Un bot de contratación de IA de McDonald’s expuso los datos de millones de solicitantes a hackers que usaron la contraseña ‘123456’.
Vulnerabilidades en la seguridad han expuesto la información personal de decenas de millones de personas que buscan empleo en McDonald's, a través del sitio "McHire" desarrollado por la empresa de software de inteligencia artificial Paradox.ai.
Recientemente se reveló que el proceso de contratación de McDonald's, que incluye un chatbot de inteligencia artificial llamado Olivia, presentaba serias fallas de seguridad. Olivia tiene la tarea de evaluar a los solicitantes, recoger su información de contacto y currículos, así como dirigirlos a pruebas de personalidad.
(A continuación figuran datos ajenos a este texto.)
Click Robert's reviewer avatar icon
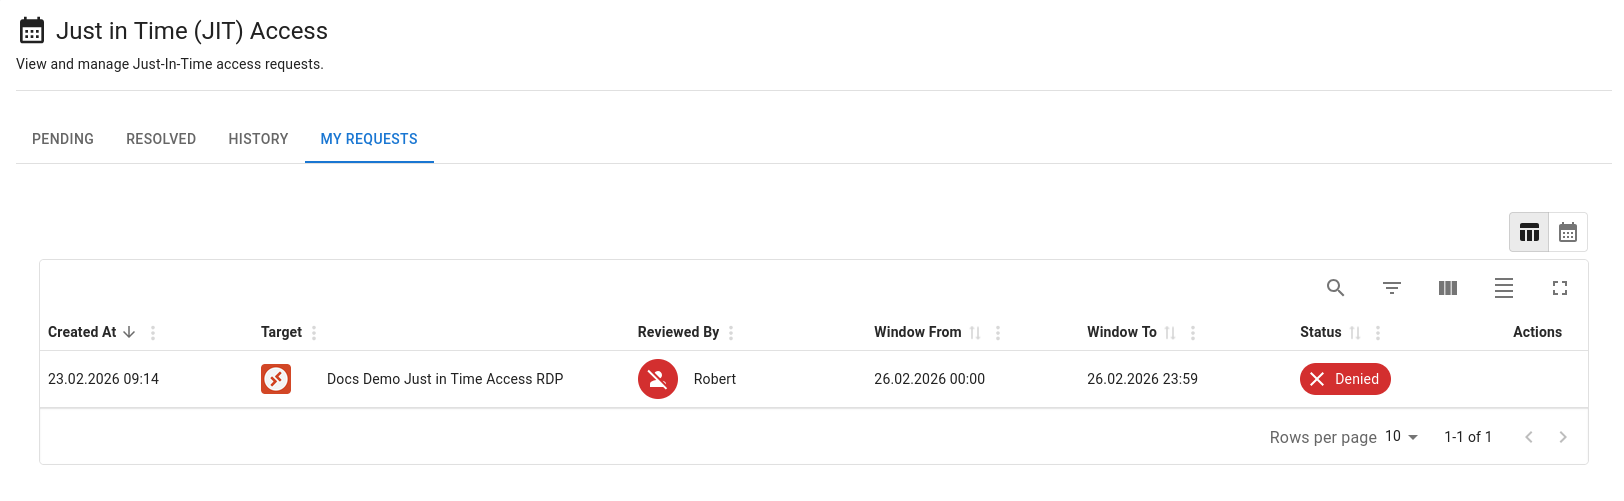1624x501 pixels. point(657,379)
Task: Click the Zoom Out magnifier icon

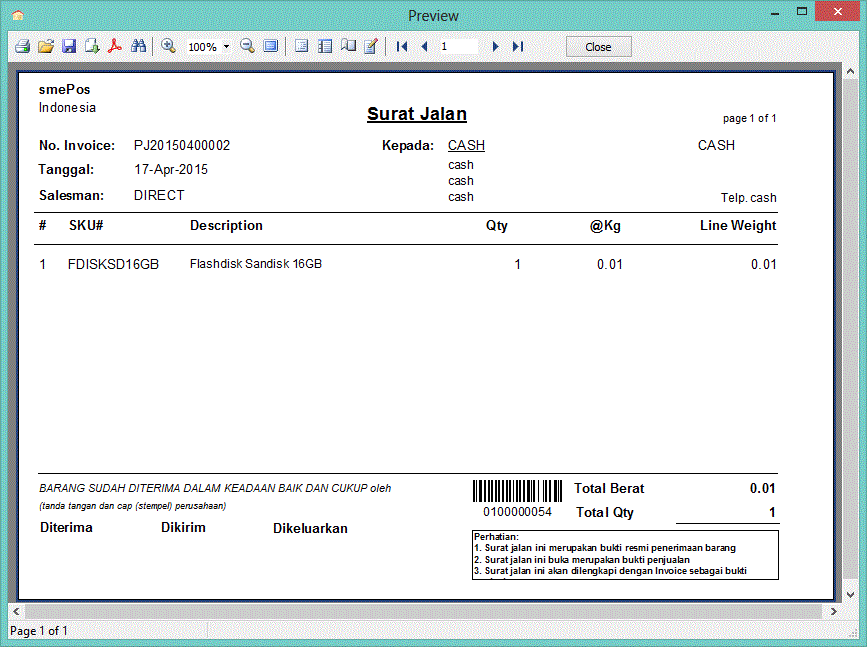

Sin embargo, hasta hace poco, el sistema de Olivia se vio comprometido por vulnerabilidades muy básicas que permitían a los hackers acceder a los registros de conversaciones con los candidatos, exponiendo así datos personales sensibles.
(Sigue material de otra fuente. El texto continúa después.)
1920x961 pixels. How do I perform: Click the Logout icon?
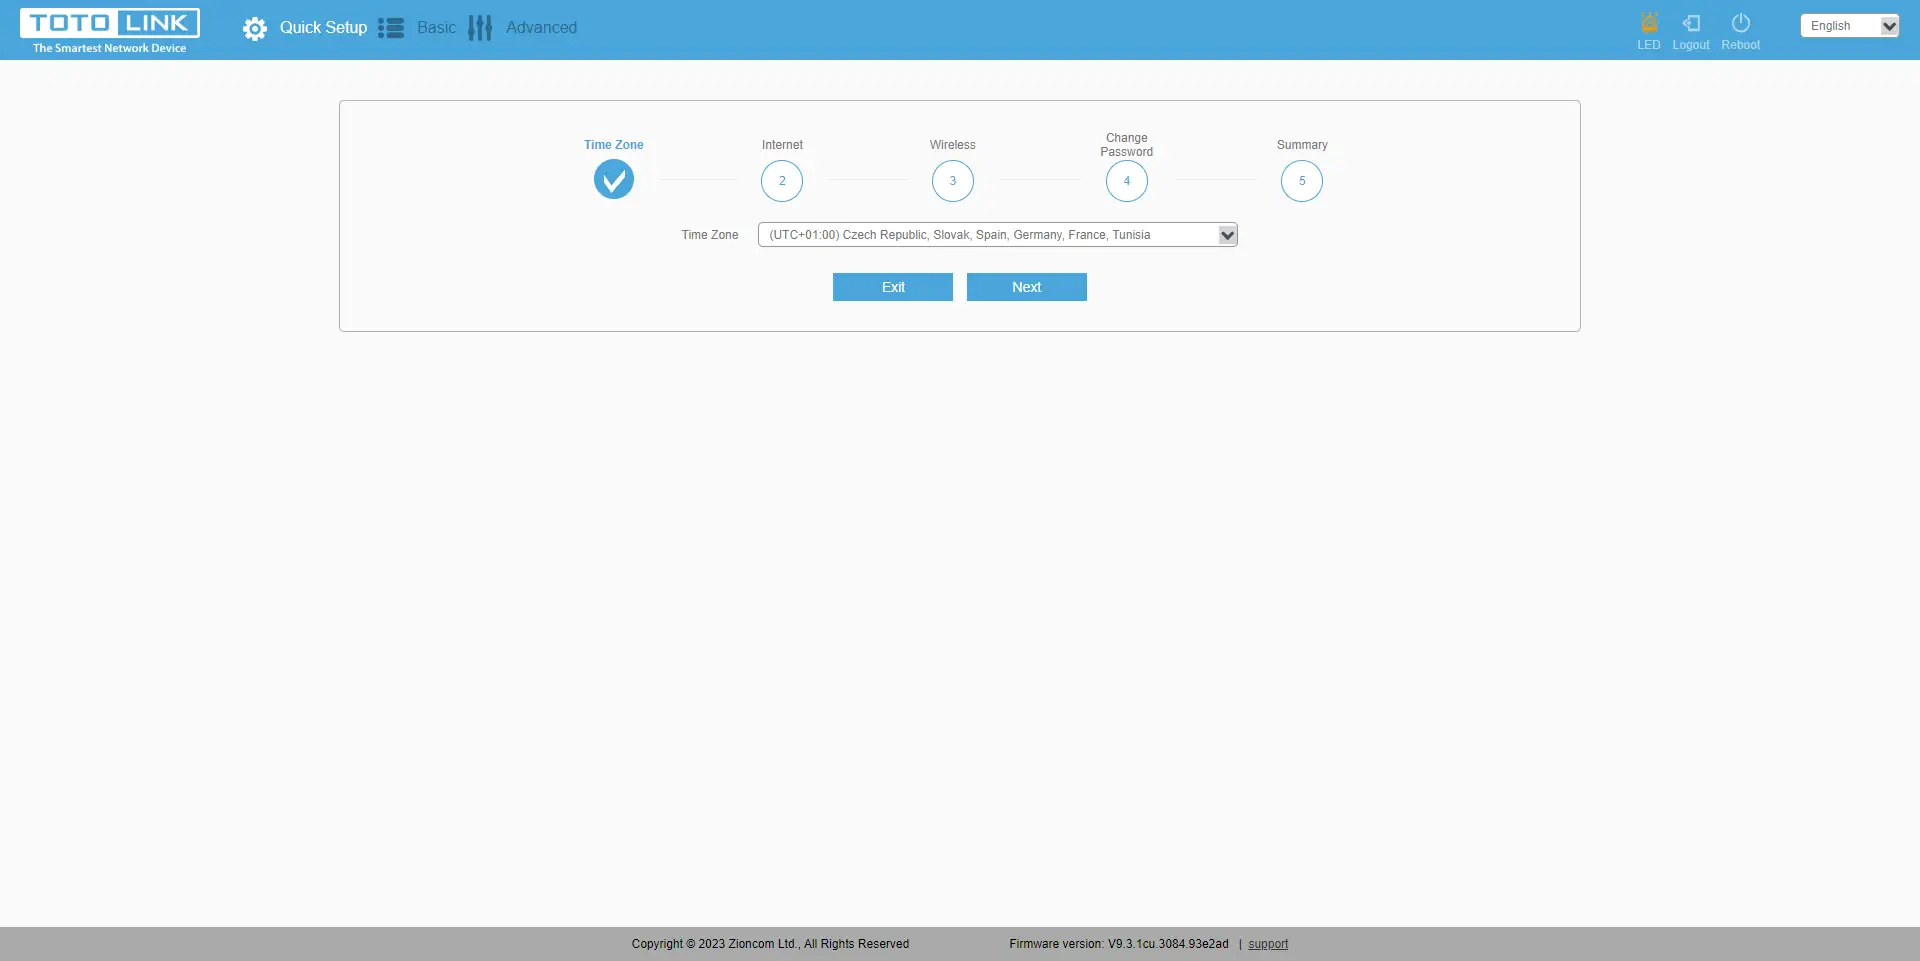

Los investigadores de seguridad Ian Carroll y Sam Curry determinaron que era posible acceder al backend de la plataforma del chatbot en McHire.com, que muchos franquiciados de McDonald's utilizan para gestionar solicitudes de empleo. Mediante métodos simples, como eludir contraseñas débiles, lograron acceder a una cuenta de Paradox.ai, la empresa responsable del desarrollo del software. Este acceso les permitió consultar bases de datos que contenían cerca de 64 millones de registros de chats con Olivia, incluyendo nombres, direcciones de correo y números de teléfono de los solicitantes.
Carroll se interesó en la seguridad del sitio McHire tras ver quejas en redes sociales acerca del chatbot que, según los usuarios, desperdiciaba tiempo respondiendo con confusiones y desinformación. Él y Curry comenzaron a realizar pruebas en el sistema, buscando vulnerabilidades, cuando decidieron hacerse pasar por franquiciados de McDonald's para explorar el backend del sitio. Al intentar acceder, encontraron un enlace de inicio de sesión que, sorprendentemente, se podía acceder con contraseñas comunes y poco seguras.
Al acceder con la contraseña "123456", pudieron ver que tenían acceso administrativo a una cuenta de prueba de McDonald's en McHire. A partir de ahí, hicieron descubrimientos alarmantes, incluyendo la posibilidad de alterar el número de identificación de solicitantes para ver registros de otros usuarios. Aunque se mostraron cautelosos y evitaron acceder a demasiados registros para no violar la privacidad de los involucrados, confirmaron que la información personal era real.
Si bien los datos expuestos no son los más delicados, se consideraron riesgosos debido a la relación con la búsqueda de empleo en McDonald's. Esta situación podría haber facilitado estafas mediante suplantación de identidad, donde delinquir podría haber sido sencillo utilizando la información recopilada de los solicitantes. Los investigadores señalaron que esto podría resultar en escenarios donde estafadores se presentaran como reclutadores de McDonald's solicitando información financiera, lo que representa un riesgo considerable para aquellos que buscan empleo.
La exposición de las dificultades que enfrentan algunos solicitantes para conseguir lo que frecuentemente son trabajos de bajo salario también podría ser motivo de incomodidad. Sin embargo, Carroll reiteró que no hay razón para sentirse avergonzado por trabajar en McDonald's, destacando su respeto por los trabajadores de la cadena.